PR for primus/megatron v25.7 release (#145)

vidushi8 · clairesonglee · Your Name · web-flow · commit 9a98d0137d53 · 2025-08-13T15:33:56.000+08:00
Co-authored-by: clairesonglee &lt;claire.lee2@amd.com&gt;
Co-authored-by: Your Name &lt;you@example.com&gt;
diff --git a/examples/megatron/configs/deepseek_v2-pretrain.yaml b/examples/megatron/configs/deepseek_v2-pretrain.yaml
@@ -60,7 +60,7 @@ modules:
       # 20250321: need latest megatron docker image
       moe_permute_fusion: false
       # fused wgrad gemm and accumulation
-      gradient_accumulation_fusion: true
+      gradient_accumulation_fusion: false
       # recommend set `false` in fp8
       moe_use_legacy_grouped_gemm: true
       # fused topk router with aux score
diff --git a/examples/megatron/configs/deepseek_v2_lite-pretrain.yaml b/examples/megatron/configs/deepseek_v2_lite-pretrain.yaml
@@ -55,13 +55,15 @@ modules:
       # 20250321: need latest megatron docker image
       moe_permute_fusion: false
       # fused wgrad gemm and accumulation
-      gradient_accumulation_fusion: true
+      gradient_accumulation_fusion: false
       # recommend set `false` in fp8
       moe_use_legacy_grouped_gemm: true
       # fused topk router with aux score
       moe_use_fused_router_with_aux_score: false
       # pad 192/128 for deepseek attention
       fused_padded_mla_attention: false
+      
+      multi_latent_attention: false
 
       # ckpt
       finetune: false
diff --git a/examples/megatron/configs/deepseek_v3-pretrain.yaml b/examples/megatron/configs/deepseek_v3-pretrain.yaml
@@ -0,0 +1,82 @@
+work_group: ${TEAM:amd}
+user_name: ${USER:root}
+exp_name: ${EXP_NAME:deepseek_v3-pretrain}
+workspace: ./output
+
+modules:
+  pre_trainer:
+    framework: megatron
+    config: pre_trainer.yaml
+
+    # model to run
+    model: ${PRIMUS_MODEL:deepseek_v3}.yaml
+    overrides:
+      # log
+      wandb_project: "Primus_DeepSeek_Pretrain"

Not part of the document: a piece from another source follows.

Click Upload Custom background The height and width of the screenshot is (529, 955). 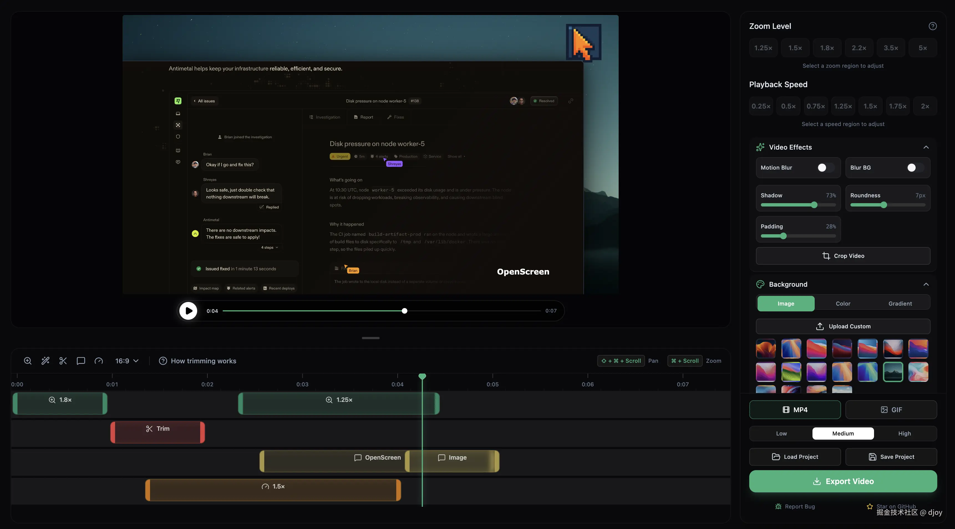coord(843,326)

+      stderr_sink_level: DEBUG
+
+      # debug
+      moe_router_force_load_balancing: true
+      log_avg_skip_iterations: 2
+      log_avg_reset_interval: 50
+
+      # hyber parameters
+      train_iters: 50
+      micro_batch_size: 4
+      global_batch_size: 256
+      seq_length: ${PRIMUS_SEQ_LENGTH:4096}
+      max_position_embeddings: ${PRIMUS_MAX_POSITION_EMBEDDINGS:4096}
+      lr: 1.0e-5
+      min_lr: 0.0
+      lr_warmup_iters: 2
+      lr_decay_iters: null
+      lr_decay_style: cosine
+      weight_decay: 0.1
+      adam_beta1: 0.9
+      adam_beta2: 0.95
+      eod_mask_loss: true
+      init_method_std: 0.008
+      norm_epsilon: 1.0e-6
+
+      # parallel
+      tensor_model_parallel_size: ${PRIMUS_TP:1}
+      pipeline_model_parallel_size: ${PRIMUS_PP:1}
+      expert_model_parallel_size: ${PRIMUS_EP:8}
+      overlap_grad_reduce: true
+      overlap_param_gather: true
+
+      # data
+      mock_data: true
+      train_data_path: ${TOKENIZED_DATA_PATH:null}
+      valid_data_path: null
+      test_data_path: null
+
+      # fusion
+      # 20250321: need latest megatron docker image
+      moe_permute_fusion: false
+      # fused wgrad gemm and accumulation
+      gradient_accumulation_fusion: false
+      # recommend set `false` in fp8
+      moe_use_legacy_grouped_gemm: true
+      # fused topk router with aux score
+      moe_use_fused_router_with_aux_score: false
+      # pad 192/128 for deepseek attention
+      fused_padded_mla_attention: false
+
+      # Performance toggles
+      #multi_latent_attention: false
+      #apply_rope_fusion: true
+
+      # ckpt
+      finetune: false
+      auto_continue_train: false
+      load: null
+      no_load_optim: null
+      no_load_rng: null
+      save: null
+      save_interval: 20000
+      no_save_optim: null
+      no_save_rng: null
+      disable_last_saving: true
+      ckpt_format: torch
+      eval_iters: 0
diff --git a/examples/megatron/configs/llama2_7B-pretrain.yaml b/examples/megatron/configs/llama2_7B-pretrain.yaml
@@ -47,6 +47,7 @@ modules:
       expert_model_parallel_size: 1
       overlap_grad_reduce: true
       overlap_param_gather: true
+      gradient_accumulation_fusion: false
 
       # data
       mock_data: true
diff --git a/examples/megatron/configs/llama3.1_8B-pretrain.yaml b/examples/megatron/configs/llama3.1_8B-pretrain.yaml
@@ -45,6 +45,7 @@ modules:
       expert_model_parallel_size: 1
       overlap_grad_reduce: true
       overlap_param_gather: true
+      gradient_accumulation_fusion: false
 
       # data
       mock_data: true
diff --git a/examples/megatron/configs/llama3.3_70B-pretrain.yaml b/examples/megatron/configs/llama3.3_70B-pretrain.yaml
@@ -7,7 +7,7 @@ modules:
   pre_trainer:
     framework: megatron
     config: pre_trainer.yaml
-    model: llama3.1_70B.yaml
+    model: llama3.3_70B.yaml
     overrides:
       # log
       wandb_project: "Primus_DeepSeek_Pretrain"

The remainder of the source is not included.